OECD raporlarına göre bu soru temelde dört ana başlıkta ele alınabilir. Birincisi üniversitenin araştırma işlevine bağlı olarak ortaya çıkan iş sahası yeniliği. İkincisi eğitim işlevi ile ilişkili insan kaynağı gelişimi, üçüncüsü üniversitelerin kamu kuruluşları olarak kamu hizmet rolleri. Dördüncüsü ise yerel sivil toplumun üyelerine kadar uzanan bölgenin kurumsal kapasitesine katkısı şeklinde.
Bu dört alan OECD’nin üniversiteler ve bölgeler üzerine araştırma sonuçlarından elde edildi.
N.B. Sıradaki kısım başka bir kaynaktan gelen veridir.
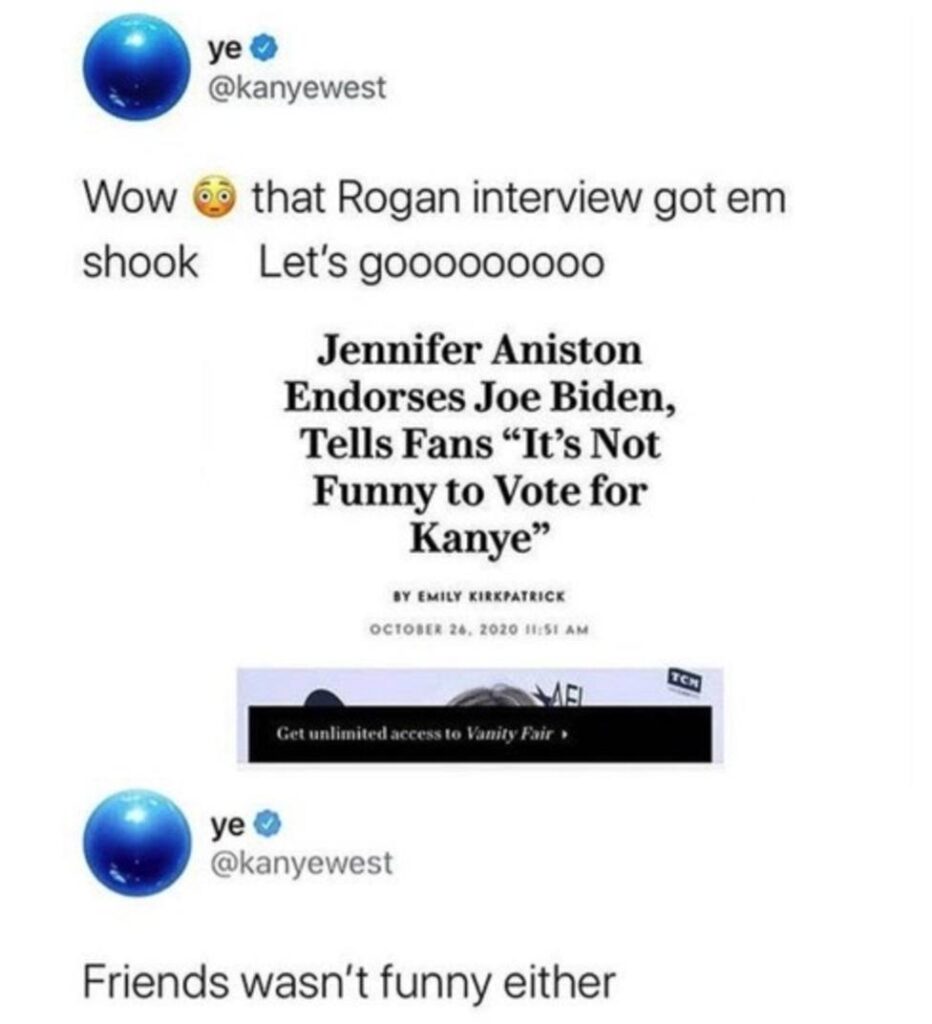The width and height of the screenshot is (932, 1024).
Task: Select the 'that Rogan interview got em' text
Action: pos(519,198)
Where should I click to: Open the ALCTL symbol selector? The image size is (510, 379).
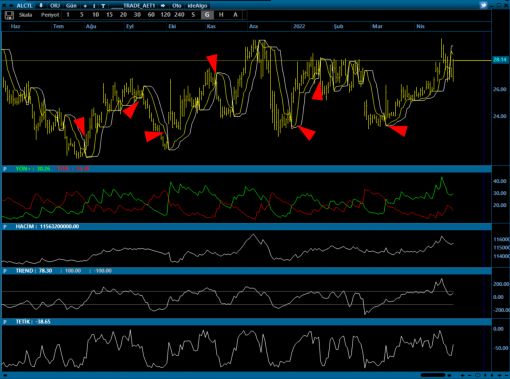[x=24, y=5]
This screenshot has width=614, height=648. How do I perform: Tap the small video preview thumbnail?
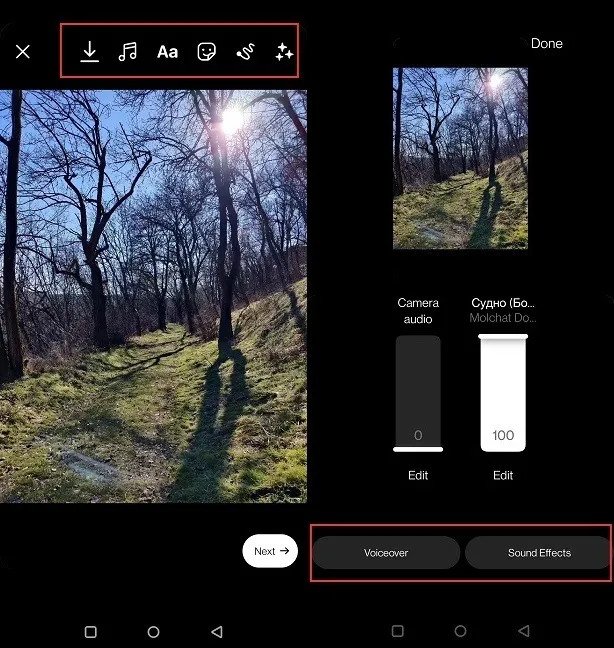(460, 158)
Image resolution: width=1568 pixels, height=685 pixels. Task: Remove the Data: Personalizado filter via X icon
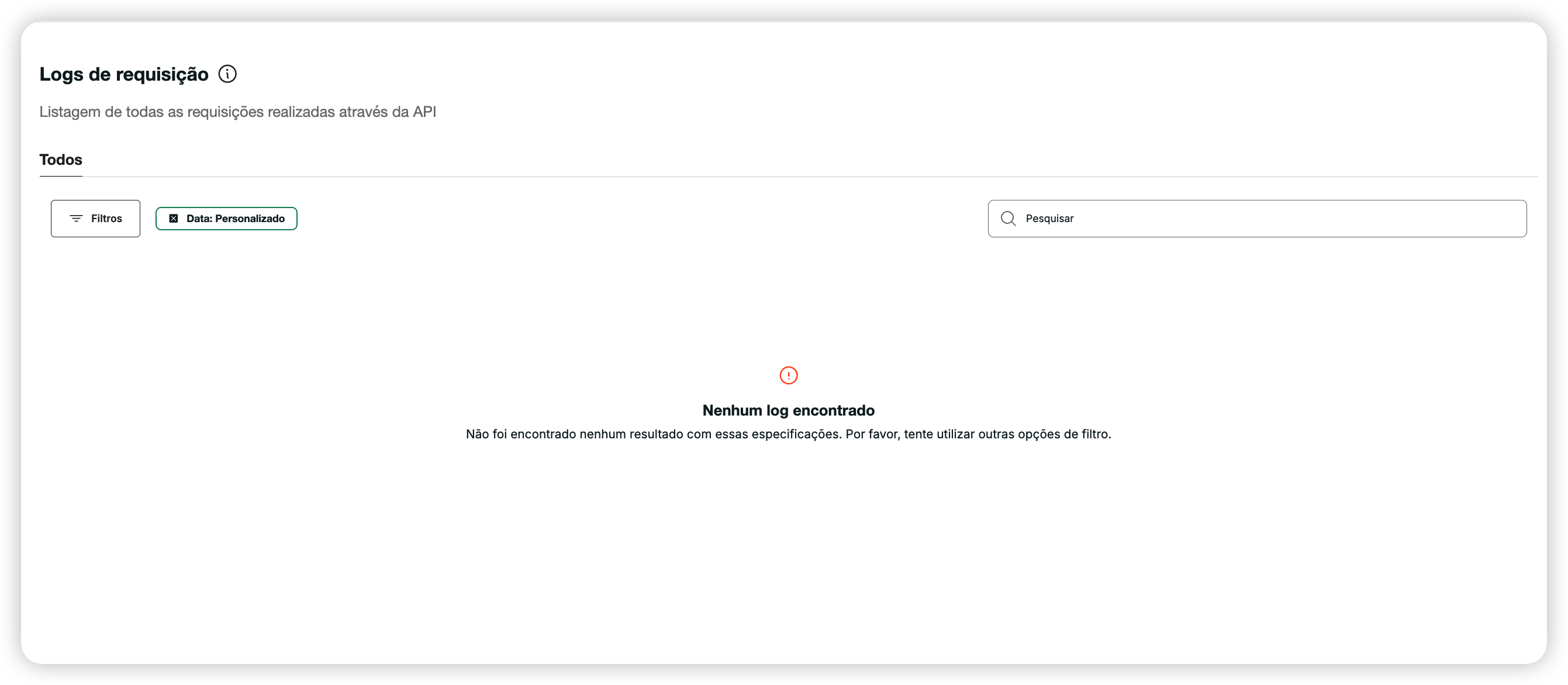pyautogui.click(x=174, y=219)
OECD’ye göre bu dört alan birbirleriyle yakından ilişkili olup bölgelerin aktif gelişiminde önemli bir rol oynuyor. (Connecting Universities to Regional Growth: A Practical Guide).
Ekonomi, kültür ve turizm şehrine dönüşebilirler
Meseleye Doğu ve Güneydoğu Anadolu üniversiteleri açısından baktığımızda ise beklenen hızda olmasa da üniversitelerin yukarıda ifade edilen perspektife uygun olarak bu kentlerin çekiciliğinin artmasına, sosyo-kültürel atmosferlerini etkilemesine, yetişmiş insan gücü çekmesine, nüfus artışına, araştırma faaliyetlerine, ticari sektörde hareketlenmeye, üretim artışına, kamu hizmetlerinde büyümeye, ekonomik büyümeye ve yatırımları çekme gibi döngüsel pek çok canlılığa olumlu etkileri olduğuna şahit oluyoruz.
Doğu ve Güneydoğu üniversitelerinin ilk bakışta kimi dezavantajlara sahip olduğu görünse de ilerleyen yıllarda avantaja dönüşebilecek birçok fırsatı da içerisinde barındırdığı bir gerçek. Her şeyden önce çoğu sınırlarda ya da sınırlara yakın bölgelerde bulunan bu üniversiteler, önümüzdeki yıllarda komşusu oldukları Ortadoğu ülkelerindeki siyasi ve ekonomik istikrara paralel olarak ülkenin ve bölgenin ekonomi, kültür ve turizm şehirlerine dönüşmeleri mümkün.
Ayrıca bölge üniversiteleri, yerleşik bulundukları coğrafyalarda yıllardır kangren halini almış birtakım sosyal problemlerin yerinde çözümünde önemli bilim üsleri olarak hizmet verme yeteneğine de kavuşabilirler.
Bunun yanında kültürel geçiş merkezleri olmaları bakımından Doğu ve Güneydoğu üniversiteleri kültürlerarası sorunların incelenmesinde birer sosyal bilimler laboratuarlarına dönüşebilirler.
Ülke içinde elde edilecek bu araştırma deneyimleri, ileride komşusu bulunduğumuz Ortadoğu coğrafyasını daha iyi analiz etmemizde ve uygun politikalar geliştirmemizde kuşkusuz önemli roller de oynayabilecek.